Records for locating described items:

──────

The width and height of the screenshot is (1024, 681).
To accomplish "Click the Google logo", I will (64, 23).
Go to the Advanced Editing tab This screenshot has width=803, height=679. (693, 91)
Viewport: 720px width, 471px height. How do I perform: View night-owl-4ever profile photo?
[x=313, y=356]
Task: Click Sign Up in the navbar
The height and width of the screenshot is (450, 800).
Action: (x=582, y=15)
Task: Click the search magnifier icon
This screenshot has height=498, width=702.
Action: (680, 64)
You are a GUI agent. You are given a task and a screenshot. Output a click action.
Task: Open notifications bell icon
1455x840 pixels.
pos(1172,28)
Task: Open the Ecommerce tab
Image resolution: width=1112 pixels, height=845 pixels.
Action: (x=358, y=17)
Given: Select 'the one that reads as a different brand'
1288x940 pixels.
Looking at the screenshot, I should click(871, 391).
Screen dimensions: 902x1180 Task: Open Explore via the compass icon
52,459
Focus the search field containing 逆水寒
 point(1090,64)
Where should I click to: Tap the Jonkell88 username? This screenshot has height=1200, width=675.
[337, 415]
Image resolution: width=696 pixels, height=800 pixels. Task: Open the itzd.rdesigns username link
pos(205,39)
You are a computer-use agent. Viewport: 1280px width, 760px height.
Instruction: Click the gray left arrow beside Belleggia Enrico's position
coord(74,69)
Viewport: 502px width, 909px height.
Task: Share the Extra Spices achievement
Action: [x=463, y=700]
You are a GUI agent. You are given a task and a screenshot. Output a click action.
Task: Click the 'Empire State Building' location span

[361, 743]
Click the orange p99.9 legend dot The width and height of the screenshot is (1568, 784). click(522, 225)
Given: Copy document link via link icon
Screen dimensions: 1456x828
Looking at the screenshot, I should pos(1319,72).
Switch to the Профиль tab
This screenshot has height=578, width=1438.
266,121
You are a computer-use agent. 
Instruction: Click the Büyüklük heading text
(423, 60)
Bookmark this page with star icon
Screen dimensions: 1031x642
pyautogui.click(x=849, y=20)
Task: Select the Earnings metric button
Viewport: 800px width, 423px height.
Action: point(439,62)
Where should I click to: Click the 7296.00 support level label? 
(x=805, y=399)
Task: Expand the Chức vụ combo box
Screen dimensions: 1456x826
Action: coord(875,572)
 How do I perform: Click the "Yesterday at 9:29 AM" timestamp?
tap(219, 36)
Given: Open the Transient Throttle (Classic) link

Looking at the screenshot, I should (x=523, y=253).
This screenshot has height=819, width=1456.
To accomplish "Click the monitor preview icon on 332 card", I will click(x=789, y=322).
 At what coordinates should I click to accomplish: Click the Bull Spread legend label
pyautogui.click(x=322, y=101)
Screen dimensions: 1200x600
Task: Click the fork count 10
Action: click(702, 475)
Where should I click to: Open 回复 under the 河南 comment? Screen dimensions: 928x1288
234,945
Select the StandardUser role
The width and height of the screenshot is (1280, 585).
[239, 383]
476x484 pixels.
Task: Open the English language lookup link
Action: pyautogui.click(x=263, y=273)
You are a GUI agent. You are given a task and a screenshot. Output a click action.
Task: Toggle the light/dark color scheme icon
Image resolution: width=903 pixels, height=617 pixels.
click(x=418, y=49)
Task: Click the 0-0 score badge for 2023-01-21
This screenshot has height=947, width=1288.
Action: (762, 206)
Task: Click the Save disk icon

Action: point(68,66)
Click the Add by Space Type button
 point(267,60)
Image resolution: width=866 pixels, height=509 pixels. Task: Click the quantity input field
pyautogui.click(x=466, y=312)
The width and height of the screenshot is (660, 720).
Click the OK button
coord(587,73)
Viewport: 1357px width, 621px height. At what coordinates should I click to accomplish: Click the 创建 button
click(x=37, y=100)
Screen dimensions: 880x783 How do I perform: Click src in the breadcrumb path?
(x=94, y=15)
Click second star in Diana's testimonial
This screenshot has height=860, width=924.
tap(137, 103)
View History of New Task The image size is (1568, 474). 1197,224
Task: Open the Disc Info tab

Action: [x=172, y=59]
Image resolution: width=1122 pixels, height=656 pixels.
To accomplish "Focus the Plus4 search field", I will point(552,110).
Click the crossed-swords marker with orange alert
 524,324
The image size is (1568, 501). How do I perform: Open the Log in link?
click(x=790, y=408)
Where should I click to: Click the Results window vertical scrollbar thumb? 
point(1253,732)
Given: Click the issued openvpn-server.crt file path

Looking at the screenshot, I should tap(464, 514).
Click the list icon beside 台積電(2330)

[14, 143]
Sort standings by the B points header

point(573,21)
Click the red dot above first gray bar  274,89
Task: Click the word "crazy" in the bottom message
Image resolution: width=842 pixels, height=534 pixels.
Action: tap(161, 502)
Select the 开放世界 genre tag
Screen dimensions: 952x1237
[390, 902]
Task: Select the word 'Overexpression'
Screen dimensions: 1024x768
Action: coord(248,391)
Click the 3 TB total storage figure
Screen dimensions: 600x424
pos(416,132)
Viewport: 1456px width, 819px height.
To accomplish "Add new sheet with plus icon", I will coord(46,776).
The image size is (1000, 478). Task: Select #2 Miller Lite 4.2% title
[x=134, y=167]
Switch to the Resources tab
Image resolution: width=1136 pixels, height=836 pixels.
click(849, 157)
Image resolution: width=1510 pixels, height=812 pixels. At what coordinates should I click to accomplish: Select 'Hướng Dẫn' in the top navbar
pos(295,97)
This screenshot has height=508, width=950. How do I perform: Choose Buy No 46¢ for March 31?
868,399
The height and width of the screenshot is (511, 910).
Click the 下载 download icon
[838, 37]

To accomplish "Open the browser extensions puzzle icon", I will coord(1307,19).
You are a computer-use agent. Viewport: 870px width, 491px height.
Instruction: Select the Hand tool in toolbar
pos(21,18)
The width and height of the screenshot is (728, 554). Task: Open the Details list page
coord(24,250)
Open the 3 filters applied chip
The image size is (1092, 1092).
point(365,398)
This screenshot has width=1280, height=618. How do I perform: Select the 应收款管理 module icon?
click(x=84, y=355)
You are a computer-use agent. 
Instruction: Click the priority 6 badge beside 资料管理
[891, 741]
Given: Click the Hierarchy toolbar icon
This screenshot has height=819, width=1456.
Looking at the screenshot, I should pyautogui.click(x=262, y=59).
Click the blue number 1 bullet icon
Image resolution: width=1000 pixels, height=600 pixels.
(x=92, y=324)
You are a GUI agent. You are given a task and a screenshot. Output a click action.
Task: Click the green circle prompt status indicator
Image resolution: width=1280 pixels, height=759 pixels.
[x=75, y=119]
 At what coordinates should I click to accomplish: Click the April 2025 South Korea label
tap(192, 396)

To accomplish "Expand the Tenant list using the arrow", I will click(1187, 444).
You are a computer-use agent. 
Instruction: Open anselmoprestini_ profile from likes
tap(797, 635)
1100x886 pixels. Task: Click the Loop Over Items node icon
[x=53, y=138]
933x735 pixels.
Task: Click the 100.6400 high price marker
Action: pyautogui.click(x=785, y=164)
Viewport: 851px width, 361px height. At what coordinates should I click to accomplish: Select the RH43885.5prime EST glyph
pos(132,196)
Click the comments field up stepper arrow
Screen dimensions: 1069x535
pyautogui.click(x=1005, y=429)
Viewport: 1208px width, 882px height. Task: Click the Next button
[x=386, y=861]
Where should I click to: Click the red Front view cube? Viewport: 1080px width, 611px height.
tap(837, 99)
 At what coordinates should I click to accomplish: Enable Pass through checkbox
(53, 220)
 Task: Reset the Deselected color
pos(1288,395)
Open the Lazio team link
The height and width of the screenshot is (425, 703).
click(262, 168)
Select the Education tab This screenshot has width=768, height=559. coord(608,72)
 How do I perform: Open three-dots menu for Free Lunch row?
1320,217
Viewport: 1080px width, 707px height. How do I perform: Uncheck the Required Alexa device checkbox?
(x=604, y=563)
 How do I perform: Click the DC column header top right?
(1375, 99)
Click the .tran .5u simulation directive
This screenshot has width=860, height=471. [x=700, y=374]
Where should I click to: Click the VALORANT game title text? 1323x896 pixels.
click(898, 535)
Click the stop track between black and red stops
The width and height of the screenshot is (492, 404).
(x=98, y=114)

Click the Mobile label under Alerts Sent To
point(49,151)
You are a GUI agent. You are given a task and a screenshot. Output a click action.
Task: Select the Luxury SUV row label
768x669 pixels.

──────

EXERCISE DETAILS: Count how many lines of the records above contain the string "gray", matching case exactly, and give only that number.

WRITTEN RESPONSE: 2